Boldish: Cash investors are seeking high returns, as might be expected. Now’s a good time to buy if you can handle the risk associated with low occupancy and perhaps three to five years before the market fully recovers. I’ve advised sellers with good cash-flow properties to hold rather than sell unless there are circumstances forcing the sale. If they don’t have to sell, it’s better to wait and evaluate the market in six-month intervals.
Dunn: Until the economy recovers, owners in Southern California should continue to operate. This is still a buyer's market and, unless there is a pressing personal concern (death, divorce, partnership break-up), most sellers will not be able to obtain top price for their property. The exception is institutional-quality properties, which are likely to experience competing offers. Institutional buyers will generally not pay the prices seen two years ago, but will pay good value for a property with 12 to 24 months of a quality income stream.

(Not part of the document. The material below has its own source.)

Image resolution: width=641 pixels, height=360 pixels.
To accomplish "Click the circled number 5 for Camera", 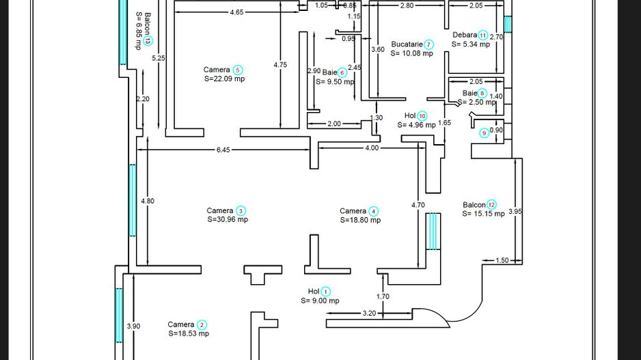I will [x=237, y=70].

The economic recovery is still a way off in Southern California. Unemployment remains high, job loss continues in the public sector, and state and local government instabilities weigh heavily on the business and public communities. The major storage companies see this as a time to buy and are looking to invest in quality storage deals. Outlying suburban properties or smaller (below 50,000 square feet) will generally not be considered by major players. I see a continuing consolidation of storage properties of more than 50,000 square feet.
Hayes/Hall: Without specific reasons for selling now, we recommend they continue operating their properties and increase marketing efforts to build occupancies and gain value increases from higher revenue and improvement in regional economics. Throughout Montana and Idaho, some areas are improving, while other areas have continued to stagnate. There is a definite advantage to buyers and sellers to act while interest rates are low because as interest rates escalate, it will hurt both parties. Our economic recovery is doing well, and Montana is one of the only states still in the black.

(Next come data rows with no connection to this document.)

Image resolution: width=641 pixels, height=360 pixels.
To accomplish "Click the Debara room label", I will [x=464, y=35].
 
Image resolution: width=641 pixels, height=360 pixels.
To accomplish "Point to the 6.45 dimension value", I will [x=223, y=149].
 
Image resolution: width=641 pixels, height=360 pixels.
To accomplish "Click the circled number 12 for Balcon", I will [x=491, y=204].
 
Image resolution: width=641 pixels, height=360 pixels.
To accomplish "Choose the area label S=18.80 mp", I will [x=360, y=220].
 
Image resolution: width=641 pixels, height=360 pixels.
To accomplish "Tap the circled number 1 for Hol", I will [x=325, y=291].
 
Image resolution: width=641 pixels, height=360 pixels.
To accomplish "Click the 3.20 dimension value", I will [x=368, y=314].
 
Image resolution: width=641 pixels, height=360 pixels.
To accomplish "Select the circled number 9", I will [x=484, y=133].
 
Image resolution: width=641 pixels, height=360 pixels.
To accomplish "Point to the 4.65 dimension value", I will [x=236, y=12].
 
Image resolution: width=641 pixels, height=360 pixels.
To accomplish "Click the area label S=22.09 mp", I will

Lucas: The market really is rebounding in Colorado. There’s more activity now than we’ve seen in a year. Owners are still reeling from the downturn; however, some are starting to see an increase in occupancies again. If the owners are really interested in selling, we encourage them to take a good hard look now. Many of the major buyers have come back into Colorado, and for good quality projects, there’s aggressive activity. Projects in smaller towns are still affected by the slowdown, because buyers for their sites are still the people who need to get financing, and need to have at least 35 percent as down payment.